The project now has fresh impetus with producer and animation specialist Aton Soumache aboard. Soumache is best known for big-budget animated projects such as The Little Prince and Miraculous: Ladybug & Cat Noir, the Movie.
“I’m shooting the movie with real locations and set-pieces and then the animal characters will be dropped in, so I’ll be shooting a movie that will be delivered to the animators,” says Kassovitz.
“We’re now in the design phase and looking for financiers and want to start production by the end of the year.
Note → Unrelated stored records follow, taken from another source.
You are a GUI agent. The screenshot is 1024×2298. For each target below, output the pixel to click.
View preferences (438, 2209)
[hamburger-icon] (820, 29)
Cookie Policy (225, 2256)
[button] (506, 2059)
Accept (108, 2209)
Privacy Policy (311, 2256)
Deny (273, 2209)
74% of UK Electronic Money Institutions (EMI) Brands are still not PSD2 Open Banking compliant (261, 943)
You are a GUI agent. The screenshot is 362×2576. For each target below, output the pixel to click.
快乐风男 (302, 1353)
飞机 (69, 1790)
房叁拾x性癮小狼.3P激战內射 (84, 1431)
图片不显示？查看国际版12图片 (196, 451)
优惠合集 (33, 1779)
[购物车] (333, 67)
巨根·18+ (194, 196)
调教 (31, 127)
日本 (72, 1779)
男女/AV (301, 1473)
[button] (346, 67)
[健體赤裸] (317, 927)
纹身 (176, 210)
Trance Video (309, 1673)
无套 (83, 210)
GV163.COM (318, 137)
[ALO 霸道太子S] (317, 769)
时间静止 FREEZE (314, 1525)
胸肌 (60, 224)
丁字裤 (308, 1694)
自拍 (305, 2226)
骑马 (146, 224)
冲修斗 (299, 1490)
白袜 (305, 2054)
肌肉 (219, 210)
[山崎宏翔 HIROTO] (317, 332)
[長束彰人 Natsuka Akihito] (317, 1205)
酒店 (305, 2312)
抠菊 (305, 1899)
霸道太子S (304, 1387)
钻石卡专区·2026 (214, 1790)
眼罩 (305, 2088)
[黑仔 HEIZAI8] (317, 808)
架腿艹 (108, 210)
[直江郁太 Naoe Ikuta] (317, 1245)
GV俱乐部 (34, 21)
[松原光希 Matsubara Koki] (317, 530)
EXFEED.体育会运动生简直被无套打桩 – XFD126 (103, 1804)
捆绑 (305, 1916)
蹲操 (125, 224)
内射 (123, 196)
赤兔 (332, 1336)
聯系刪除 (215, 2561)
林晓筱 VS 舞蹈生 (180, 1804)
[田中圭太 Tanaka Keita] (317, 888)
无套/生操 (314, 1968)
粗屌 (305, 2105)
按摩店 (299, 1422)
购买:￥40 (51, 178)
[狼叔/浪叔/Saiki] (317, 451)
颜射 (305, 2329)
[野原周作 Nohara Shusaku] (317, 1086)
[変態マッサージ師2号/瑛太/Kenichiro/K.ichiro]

We will have a budget in the $30M range and we’re in discussions with American and British actors whose names I can’t reveal just yet.” Kassovitz himself will also have a role in the movie.
While there is no seller attached at present, it’s possible that one becomes attached for the Cannes market next month.
The project will be Kassovitz’s third English-language film after Gothika and Babylon A.D. His last directorial outing was 2011 French action-drama Rebellion.
The three-time César winner was involved in a bad motorcycle accident last year but is now fighting fit and energetically working on two projects: The Big War, and a stage musical version of his classic 1995 film La Haine, which is due to open later this year in Paris.
Of the latter, Kassovitz says: “We already have deals in place to sell the show in the UK and U.S.”
Upcoming Kassovitz is among the ensemble cast in Terrence Malick’s long-in-the-works Biblical drama The Way Of The Wind, which filmed back in 2019. Like most of us, Kassovitz is in the dark as to the film’s release schedule. “This is Terrence Malick,” he laughs. “I have heard rumors but at the same time it doesn’t feel imminent. When we shot, Terrence filmed around five hours a day of usable film so it takes years and multiple editors to see everything. I don’t even know if I’ll be in it in the end.”